Taken together with the earlier accuracy, flight-test, and timing results, these failure cases complete the system-level argument of the Results section. The proposed framework is not only accurate and effective but also executable in real time on the onboard computing platform used in the experiments, while the ablations clarify the practical consequences of removing key design elements.

6. Conclusions

This paper presented an onboard perching system that enables a quadrotor UAV to perch autonomously on the horizontal bar of a markerless hurdle in an uncooperative outdoor environment. The proposed system integrates perception, post-processing, and control within a single framework that runs in real time on resource-constrained onboard hardware.

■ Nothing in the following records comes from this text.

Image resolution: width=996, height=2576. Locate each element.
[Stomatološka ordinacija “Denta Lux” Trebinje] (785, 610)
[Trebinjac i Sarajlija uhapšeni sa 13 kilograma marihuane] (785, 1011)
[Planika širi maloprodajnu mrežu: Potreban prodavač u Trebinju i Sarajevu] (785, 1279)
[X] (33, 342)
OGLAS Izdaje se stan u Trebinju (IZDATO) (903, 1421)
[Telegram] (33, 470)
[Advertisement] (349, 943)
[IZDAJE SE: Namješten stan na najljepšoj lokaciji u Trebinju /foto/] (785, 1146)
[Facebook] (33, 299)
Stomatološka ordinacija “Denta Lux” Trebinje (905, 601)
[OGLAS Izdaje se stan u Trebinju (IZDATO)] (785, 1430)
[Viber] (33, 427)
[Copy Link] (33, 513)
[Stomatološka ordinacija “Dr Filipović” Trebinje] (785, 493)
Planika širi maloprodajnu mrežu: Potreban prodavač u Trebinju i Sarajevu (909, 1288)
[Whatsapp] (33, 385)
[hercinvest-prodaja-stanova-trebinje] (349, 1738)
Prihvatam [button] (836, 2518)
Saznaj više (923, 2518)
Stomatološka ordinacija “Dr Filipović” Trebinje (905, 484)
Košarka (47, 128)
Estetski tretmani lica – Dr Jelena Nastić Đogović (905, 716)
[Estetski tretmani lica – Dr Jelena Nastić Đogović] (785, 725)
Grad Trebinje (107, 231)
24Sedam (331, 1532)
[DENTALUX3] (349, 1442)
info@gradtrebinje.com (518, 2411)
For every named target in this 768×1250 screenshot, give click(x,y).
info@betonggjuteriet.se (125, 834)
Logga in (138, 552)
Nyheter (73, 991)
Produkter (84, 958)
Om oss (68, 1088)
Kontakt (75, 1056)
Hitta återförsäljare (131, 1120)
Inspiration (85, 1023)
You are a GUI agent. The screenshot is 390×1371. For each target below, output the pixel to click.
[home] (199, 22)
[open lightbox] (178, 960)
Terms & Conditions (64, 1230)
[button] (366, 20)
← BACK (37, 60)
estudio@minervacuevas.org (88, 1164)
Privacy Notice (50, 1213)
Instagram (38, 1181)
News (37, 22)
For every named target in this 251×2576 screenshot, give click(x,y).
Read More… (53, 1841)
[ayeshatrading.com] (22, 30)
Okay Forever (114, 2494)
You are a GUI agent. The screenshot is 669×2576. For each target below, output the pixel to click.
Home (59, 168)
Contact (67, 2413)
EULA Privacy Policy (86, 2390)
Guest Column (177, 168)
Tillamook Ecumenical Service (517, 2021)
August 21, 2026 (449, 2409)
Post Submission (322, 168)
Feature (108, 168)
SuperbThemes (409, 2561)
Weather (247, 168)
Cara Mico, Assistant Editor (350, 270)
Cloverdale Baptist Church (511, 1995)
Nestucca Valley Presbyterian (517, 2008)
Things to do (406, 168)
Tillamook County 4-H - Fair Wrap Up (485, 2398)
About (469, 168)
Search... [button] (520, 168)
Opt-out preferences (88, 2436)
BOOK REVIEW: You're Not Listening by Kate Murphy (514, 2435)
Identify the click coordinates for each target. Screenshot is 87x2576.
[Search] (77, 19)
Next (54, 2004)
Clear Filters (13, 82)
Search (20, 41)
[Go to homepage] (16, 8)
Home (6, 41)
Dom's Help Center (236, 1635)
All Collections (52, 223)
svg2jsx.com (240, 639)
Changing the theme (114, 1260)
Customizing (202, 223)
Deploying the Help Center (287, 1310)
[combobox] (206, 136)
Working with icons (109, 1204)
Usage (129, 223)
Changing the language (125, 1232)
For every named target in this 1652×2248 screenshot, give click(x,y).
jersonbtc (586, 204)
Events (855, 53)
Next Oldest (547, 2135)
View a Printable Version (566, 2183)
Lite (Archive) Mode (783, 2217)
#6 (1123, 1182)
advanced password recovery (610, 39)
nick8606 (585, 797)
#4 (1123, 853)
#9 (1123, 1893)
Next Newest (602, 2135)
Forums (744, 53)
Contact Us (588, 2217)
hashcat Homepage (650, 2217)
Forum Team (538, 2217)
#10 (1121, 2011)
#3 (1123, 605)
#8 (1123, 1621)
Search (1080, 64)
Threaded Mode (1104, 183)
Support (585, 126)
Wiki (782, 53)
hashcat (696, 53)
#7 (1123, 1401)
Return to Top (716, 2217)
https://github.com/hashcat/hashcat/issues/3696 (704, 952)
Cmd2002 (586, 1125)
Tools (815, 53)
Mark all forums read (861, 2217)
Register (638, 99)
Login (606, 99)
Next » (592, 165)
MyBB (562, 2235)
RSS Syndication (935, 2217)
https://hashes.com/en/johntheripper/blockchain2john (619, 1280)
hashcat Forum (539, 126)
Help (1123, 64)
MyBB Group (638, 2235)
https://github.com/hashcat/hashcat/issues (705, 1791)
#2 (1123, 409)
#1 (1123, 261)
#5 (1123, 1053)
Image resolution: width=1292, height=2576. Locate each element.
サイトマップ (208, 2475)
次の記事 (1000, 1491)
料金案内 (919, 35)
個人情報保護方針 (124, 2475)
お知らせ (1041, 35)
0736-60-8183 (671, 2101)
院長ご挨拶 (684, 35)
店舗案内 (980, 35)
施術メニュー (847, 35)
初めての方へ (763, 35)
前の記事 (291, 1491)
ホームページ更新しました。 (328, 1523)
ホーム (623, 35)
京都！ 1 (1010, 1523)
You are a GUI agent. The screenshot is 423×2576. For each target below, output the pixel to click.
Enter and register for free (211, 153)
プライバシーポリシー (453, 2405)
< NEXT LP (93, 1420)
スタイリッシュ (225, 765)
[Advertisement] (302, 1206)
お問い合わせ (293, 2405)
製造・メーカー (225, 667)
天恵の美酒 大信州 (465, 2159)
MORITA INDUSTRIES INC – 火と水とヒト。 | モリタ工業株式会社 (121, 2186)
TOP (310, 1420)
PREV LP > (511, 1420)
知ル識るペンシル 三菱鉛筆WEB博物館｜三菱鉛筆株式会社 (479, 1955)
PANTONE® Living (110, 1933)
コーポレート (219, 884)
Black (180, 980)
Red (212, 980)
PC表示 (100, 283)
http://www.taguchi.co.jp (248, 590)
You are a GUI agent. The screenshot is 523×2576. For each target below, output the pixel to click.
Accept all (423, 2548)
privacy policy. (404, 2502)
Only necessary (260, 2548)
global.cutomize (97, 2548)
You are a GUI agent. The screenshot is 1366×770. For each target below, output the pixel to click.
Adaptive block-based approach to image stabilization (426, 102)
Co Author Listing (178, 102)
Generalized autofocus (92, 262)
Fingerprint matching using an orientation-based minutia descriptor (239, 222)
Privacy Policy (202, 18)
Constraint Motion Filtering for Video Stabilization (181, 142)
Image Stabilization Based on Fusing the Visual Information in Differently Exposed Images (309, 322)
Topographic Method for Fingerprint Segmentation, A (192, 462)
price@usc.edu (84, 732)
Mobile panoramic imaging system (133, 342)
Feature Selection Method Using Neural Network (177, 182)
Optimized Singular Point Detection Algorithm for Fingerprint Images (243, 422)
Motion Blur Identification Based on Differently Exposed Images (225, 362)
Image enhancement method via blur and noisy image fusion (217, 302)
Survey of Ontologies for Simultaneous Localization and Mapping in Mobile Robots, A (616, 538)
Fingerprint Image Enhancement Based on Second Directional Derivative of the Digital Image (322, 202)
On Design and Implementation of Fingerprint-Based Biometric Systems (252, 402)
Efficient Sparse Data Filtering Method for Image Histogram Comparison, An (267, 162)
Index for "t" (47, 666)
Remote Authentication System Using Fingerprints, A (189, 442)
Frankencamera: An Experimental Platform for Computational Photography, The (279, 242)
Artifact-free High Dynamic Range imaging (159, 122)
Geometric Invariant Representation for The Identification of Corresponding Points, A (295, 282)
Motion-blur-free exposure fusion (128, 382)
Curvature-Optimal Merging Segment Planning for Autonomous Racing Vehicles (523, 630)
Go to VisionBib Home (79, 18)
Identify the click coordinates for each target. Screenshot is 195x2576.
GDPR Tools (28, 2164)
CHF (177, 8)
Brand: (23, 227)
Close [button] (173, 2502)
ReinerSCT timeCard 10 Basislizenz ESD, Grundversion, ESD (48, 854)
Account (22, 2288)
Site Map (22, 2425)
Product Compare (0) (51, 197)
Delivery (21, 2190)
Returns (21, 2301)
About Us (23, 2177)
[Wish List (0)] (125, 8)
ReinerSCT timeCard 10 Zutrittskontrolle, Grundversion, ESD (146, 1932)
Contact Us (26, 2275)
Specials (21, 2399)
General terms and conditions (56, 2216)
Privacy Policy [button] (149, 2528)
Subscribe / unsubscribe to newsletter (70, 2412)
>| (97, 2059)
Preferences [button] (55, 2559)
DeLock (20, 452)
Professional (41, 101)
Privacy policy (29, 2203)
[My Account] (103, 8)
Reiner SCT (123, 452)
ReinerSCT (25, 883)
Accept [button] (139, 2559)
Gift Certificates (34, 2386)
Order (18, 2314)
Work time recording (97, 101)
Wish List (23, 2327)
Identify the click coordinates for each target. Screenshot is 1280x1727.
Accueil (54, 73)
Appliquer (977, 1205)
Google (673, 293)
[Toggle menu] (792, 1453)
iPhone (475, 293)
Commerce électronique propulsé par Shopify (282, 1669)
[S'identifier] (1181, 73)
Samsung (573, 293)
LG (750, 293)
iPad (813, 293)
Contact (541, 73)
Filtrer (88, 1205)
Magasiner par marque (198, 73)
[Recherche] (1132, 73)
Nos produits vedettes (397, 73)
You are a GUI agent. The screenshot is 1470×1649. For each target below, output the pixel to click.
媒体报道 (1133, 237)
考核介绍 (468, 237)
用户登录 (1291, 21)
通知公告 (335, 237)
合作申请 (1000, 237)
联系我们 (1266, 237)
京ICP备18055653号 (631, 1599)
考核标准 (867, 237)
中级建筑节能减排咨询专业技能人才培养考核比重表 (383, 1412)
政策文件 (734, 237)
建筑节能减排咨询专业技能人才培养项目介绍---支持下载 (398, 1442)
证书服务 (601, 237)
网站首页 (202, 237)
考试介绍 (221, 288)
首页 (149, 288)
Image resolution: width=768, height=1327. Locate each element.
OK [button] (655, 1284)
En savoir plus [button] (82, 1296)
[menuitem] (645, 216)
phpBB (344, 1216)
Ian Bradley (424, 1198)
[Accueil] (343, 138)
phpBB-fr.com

The experimental results support the effectiveness of this integrated design. In the small-hurdle regime, the proposed perception model improves hurdle detection precision and recall by 12.2 and 10.2 percentage points, respectively, relative to the YOLOv12n baseline. In outdoor flight tests, the full system achieves 6/6 landing success. The perception module runs with an average period of 81.54 ms on a Jetson Orin NX. The ablation studies further confirm the roles of negative samples, the P2 path, gimbal sweeping, the perching trajectory, and alignment control. Taken together, these results show that a lightweight integrated perception–control framework can enable practical markerless hurdle perching on onboard hardware and remain feasible in real outdoor flight on thin 3D structures under realistic sensing constraints.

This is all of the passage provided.